### [Text provided]
────────────────────
Lawsuit accuses Generali of deceiving Holocaust survivors in California
European insurer Assicurazioni Generali is involved in a deceptive scheme to lure some of the estimated 20,000 Holocaust survivors living in California into relinquishing their legal rights to settle potentially valuable claims on insurance policies purchased before World War II, according to a lawsuit filed May 16, 2001, in Los Angeles Superior Court.
Important life events pertinent to Felicia Haberfeld's case against Generali:
The lawsuit, which seeks class action status, was filed by attorneys with Shernoff Bidart & Darras on behalf of Felicia Spirer Haberfeld, an 89-year-old Holocaust-era survivor and Los Angeles resident. Haberfeld's only daughter, parents, and brother were killed in Nazi death camps during World War II. According to her attorneys, Haberfeld's husband, Alfons, purchased several insurance policies from Generali before the war began. The Haberfeld family has been trying to collect the benefits on these policies since 1957.
In their complaint against Generali, the attorneys say the insurer is sending California Holocaust survivors and their heirs an intentionally misleading "voluntary payment form letter" that tries to get recipients to give up their rights to file lawsuits for damages against the insurer under the state's Holocaust Victims Insurance Act.
"Generali's letter offered Mrs. Haberfeld a meager $500 for claims on her husband's and daughter's insurance policies that are decades overdue and are of substantial value," says William M. Shernoff, the lawsuit's lead attorney. Shernoff has handled several Holocaust life insurance claims against the insurer.
By comparison, in 1999 the New York Times reported Generali settled an unpaid Holocaust-era life insurance policy claim for $1.2 million.
────────────────────
### [Assignment 1]
In the article on the Generali lawsuit, condense the paragraph beginning "The lawsuit, which seeks class action status" into a short bulleted list that keeps its main facts.
### [Assignment 2]
Continue the article about the Generali lawsuit, starting after its final sentence.

### [Supplied information]
────────────────────
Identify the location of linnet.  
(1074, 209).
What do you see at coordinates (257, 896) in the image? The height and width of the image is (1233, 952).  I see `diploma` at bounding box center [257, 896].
────────────────────
### [Expected answer 1]
- Attorneys with Shernoff Bidart & Darras filed the lawsuit, which seeks class action status.
- They filed it on behalf of Felicia Spirer Haberfeld, an 89-year-old Holocaust-era survivor who lives in Los Angeles.
- Her only daughter, her parents, and her brother were killed in Nazi death camps during World War II.
- Her attorneys say her husband, Alfons, bought several insurance policies from Generali before the war.
- The family has been trying to collect the benefits on these policies since 1957.

### [Expected answer 2]
The latest charges levied against Generali come amid mounting allegations that the insurer, and other European insurance companies, continue to deny claims of Holocaust survivors and their heirs. It has been reported that they have denied close to 90 percent of all the survivors' claims. The companies often stonewall claimants, demanding nonexistent death certificates from relatives of those who died in concentration camps.
"If there ever is a group that deserves their day in court it is these survivors," Shernoff says.
According to Haberfeld's attorneys, Generali's form letters imply that the company is acting on behalf of the International Commission of Holocaust Era Insurance Claims (ICHEIC). However, Shernoff says ICHEIC is actually a private consortium funded by five major European insurers — Allianz, Axa, Generali, Winterhur, and Zurich — that has no official standing and has "no power to do anything Generali doesn't want to do."
|"ICHEIC is nothing more than a country club for the insurers who want to limit their exposure."|
The lawsuit alleges that ICHEIC holds its meetings at luxury hotels all over the world and has spent more than $30 million on expenses to date — and has committed another $60 million to expenses — while paying out a paltry $3 million to survivors.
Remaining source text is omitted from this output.